Gosling eased into it, feeling the dank chill of it wafting around him.

“How’s the water down there?” Marx called from above.

“Nice,” Morse called up to him. “Strip down to your skivvies and take a dip with us.” Marx chuckled from the hatch above, his voice echoing around with an eerie resonance.

No, there was nothing funny about the sound of that laughter and standing in the sluicing brown water, it was even worse. Gosling hadn’t been down in a ballast tank in years. Not since he was a deckhand and had to clean them out. Even when they were drained, there was still a foot of oozing sediment that had to be hosed out. And right then, Gosling could feel the muck with each step he took. Every movement made was amplified by the cavernous tank, coming back at them with volume. The darkness was thick down there, a mist wafting off that filthy water. A few dead fish and bits of weed floated on the oily surface.

They played their helmet lights around and there was nothing to see but water and silt built up on the walls.

The stench was stronger now, almost overpowering. Like decay and brackish swamps, putrescent mud. Water was dripping. The air close and clammy.

They started off and Gosling could feel the breath in his lungs, the papery rustle of his heart. He’d never been prone to claustrophobia… but he was feeling it today. The tank was like some immense, submerged casket, the air thin and moist, all that brown, smelling water like some heady organic soup drained from a primordial, subterranean sea.

Morse led them forward, the beams of their headlamps bobbing and jumping, creating vast shadows and murky forms that rose from the mildewed water.

“See anything?” Morse asked and his voice sounded dry, airless.

“Not a damn thing,” Gosling said, panning his light looking for… he did not know what he was looking for.
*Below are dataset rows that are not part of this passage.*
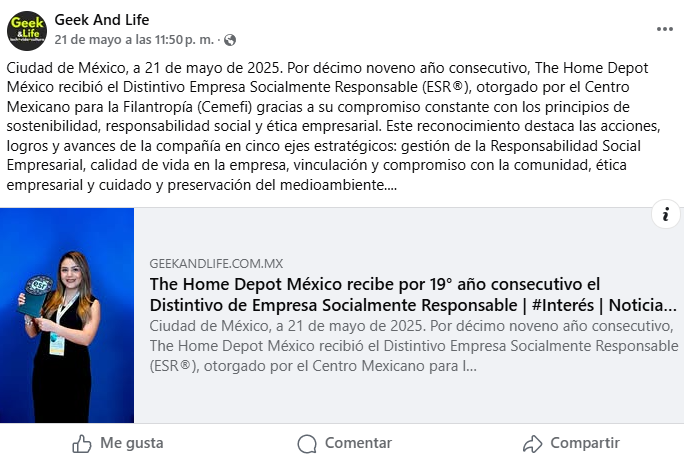Image resolution: width=684 pixels, height=460 pixels.
Task: Open the post timestamp 21 de mayo
Action: click(134, 40)
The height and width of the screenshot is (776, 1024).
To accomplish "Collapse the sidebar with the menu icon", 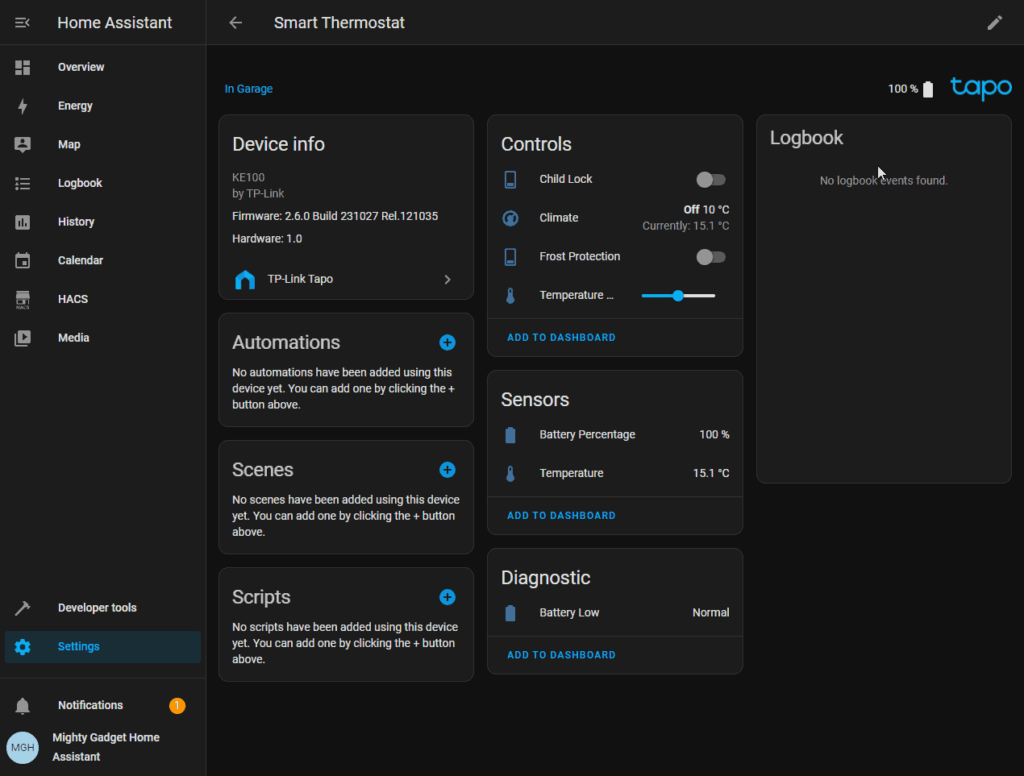I will (23, 23).
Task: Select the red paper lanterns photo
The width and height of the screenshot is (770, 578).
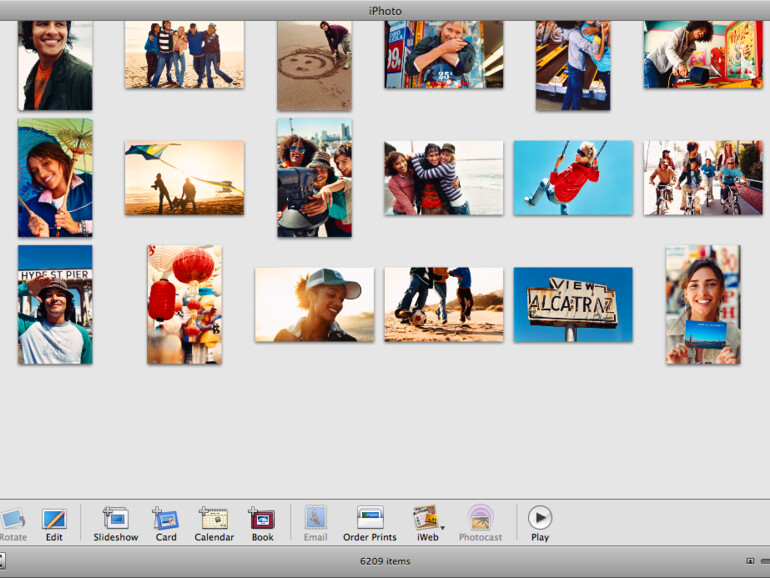Action: [184, 304]
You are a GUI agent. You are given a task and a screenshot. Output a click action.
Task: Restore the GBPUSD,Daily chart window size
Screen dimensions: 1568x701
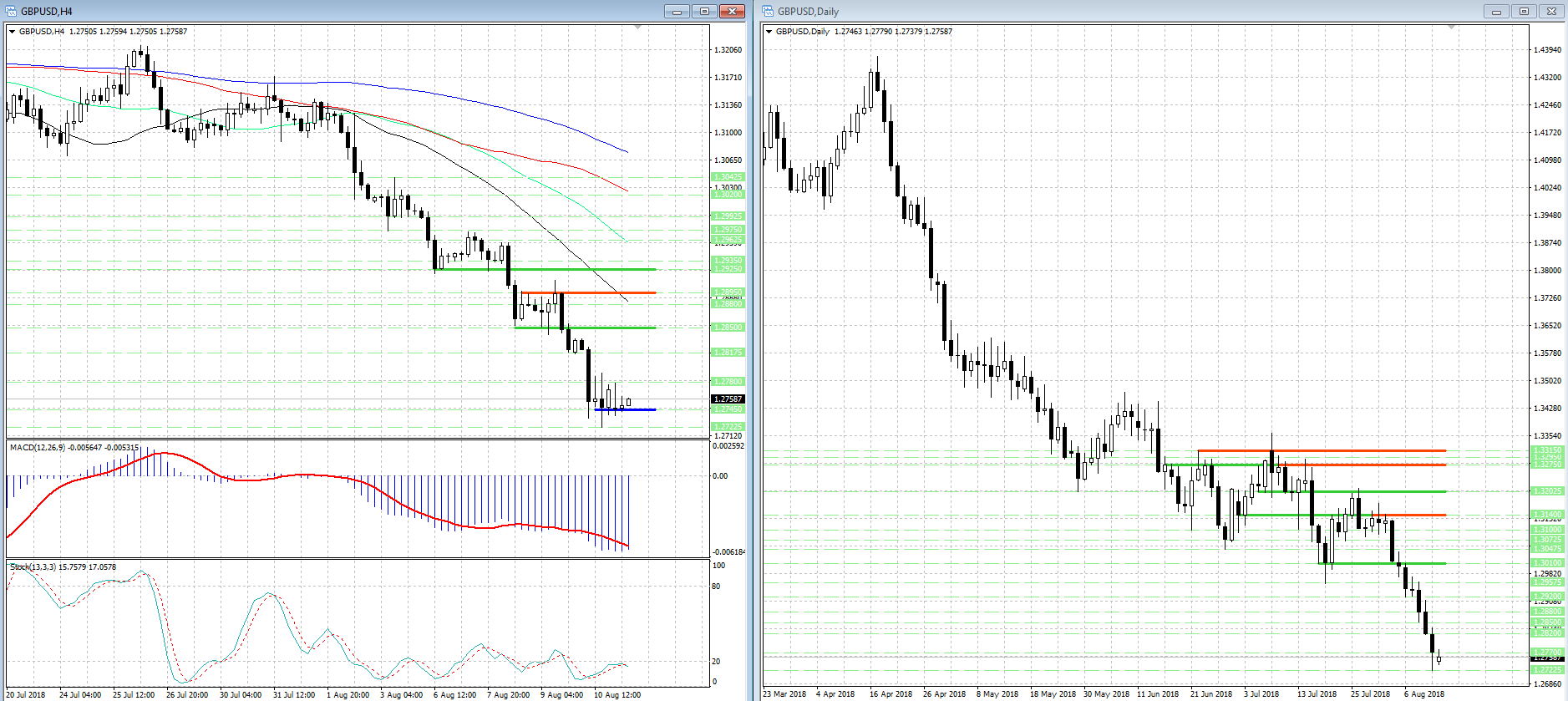coord(1524,11)
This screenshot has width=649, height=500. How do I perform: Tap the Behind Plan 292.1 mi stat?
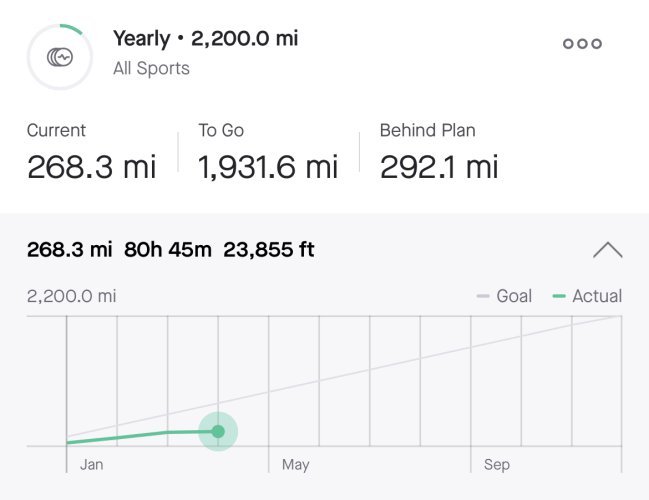point(439,151)
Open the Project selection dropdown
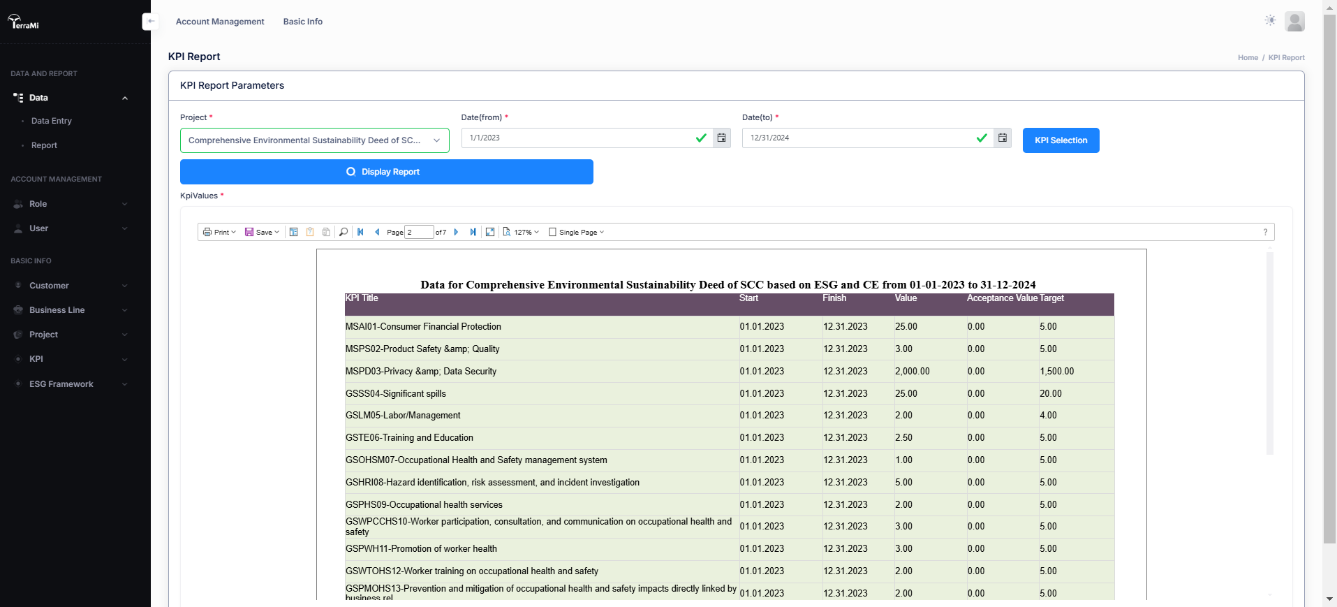 pos(315,141)
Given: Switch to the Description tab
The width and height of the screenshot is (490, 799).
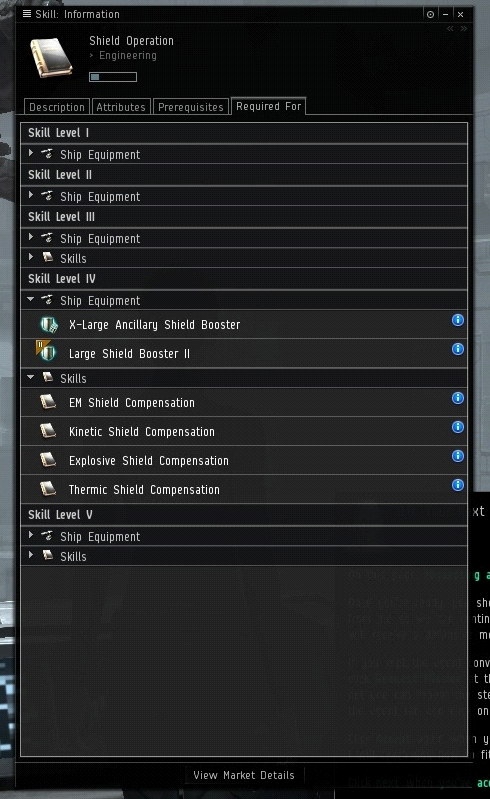Looking at the screenshot, I should click(x=57, y=107).
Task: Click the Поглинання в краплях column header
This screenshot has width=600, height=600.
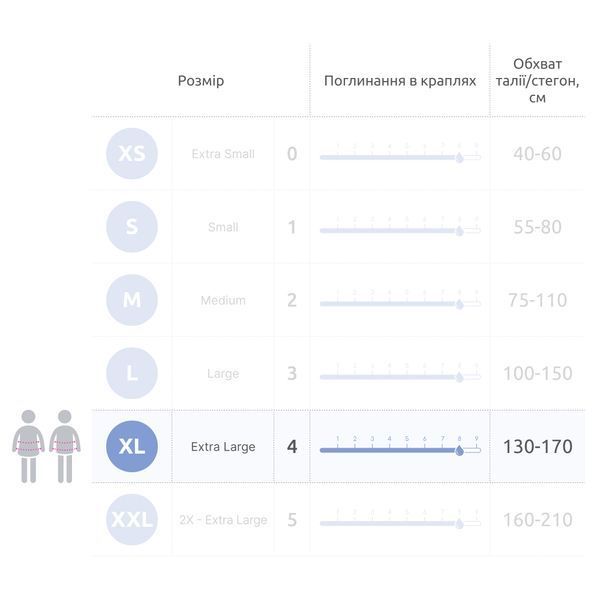Action: tap(400, 81)
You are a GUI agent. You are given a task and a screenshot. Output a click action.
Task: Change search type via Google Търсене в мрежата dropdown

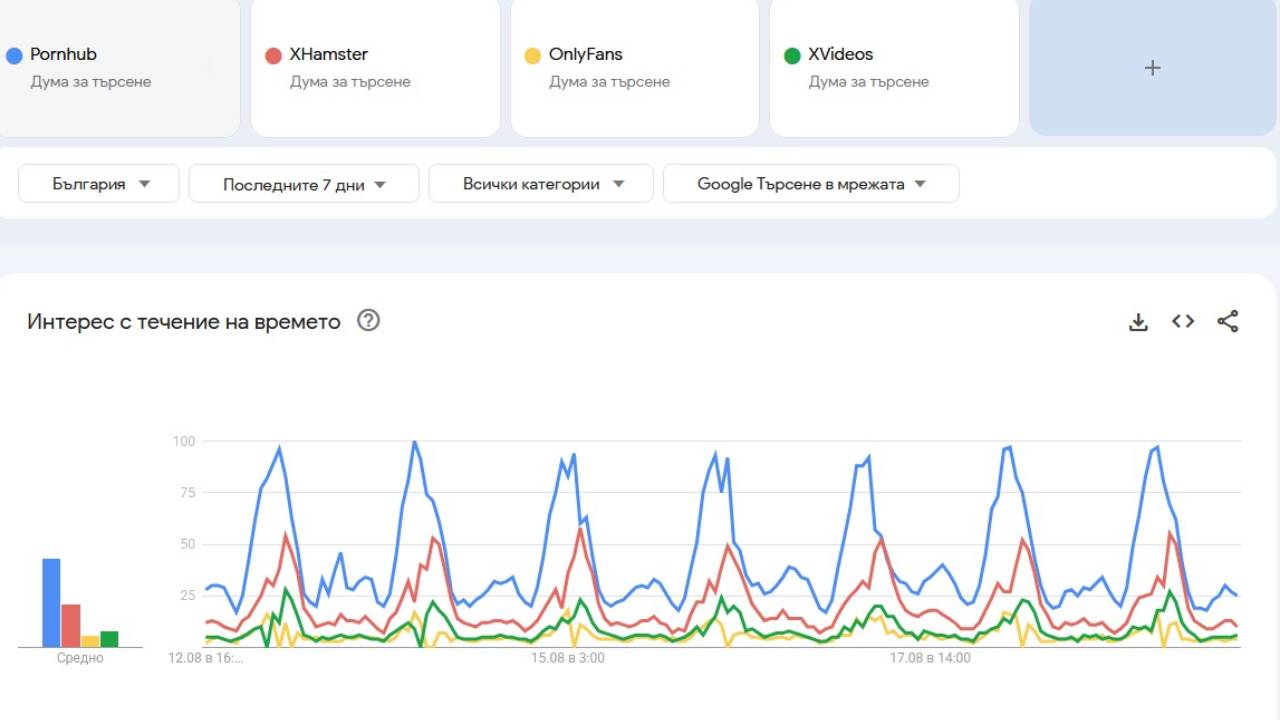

But maybe something that could smell blood in the water, something with teeth.

Morse stopped. “You hear something?” he said.

Gosling just shook his head, sucking that charnel mist into his lungs. He listened and heard only the drip of water from some intake pipe. He scanned his light back and forth. Grotesque, huge shadows crawled around them. Clots of weeds drifted past, a stray cigarette butt.

“What did you hear?”

Morse just shrugged, looked like he wasn’t going to say anything at all and then, almost in a whisper, he said, “Funny… sound. A sliding, swishing sound… but just for a second there. Behind us maybe.”

They put their lights back there and there was nothing but a few stray fish floating belly up. Morse motioned with his gaff and they moved forward, stepping carefully now. The water had been calm before, but now there were ripples and secret currents. Gosling was wound-up tight and he figured Morse was about the same.

“There,” Gosling said. “What the hell is that?”

It was something floating in the water, just beneath the surface. It could have been a large patch of weeds or maybe a scum of filth, but neither man thought so. They stood there looking at it, then at each other, then slowly — very slowly — they moved toward it. Whatever it was, it began to move and bob in the wake they created. Morse reached out with his gaff, his hands so tight on the handle that Gosling could hear his knuckles popping. In the splash of light from the first mate’s helmet, Morse’s face was sallow and lined with shadow. He looked confused, frightened maybe. There was no reason for it, not yet, but it was in both of them, chewing away at something vital and important within them.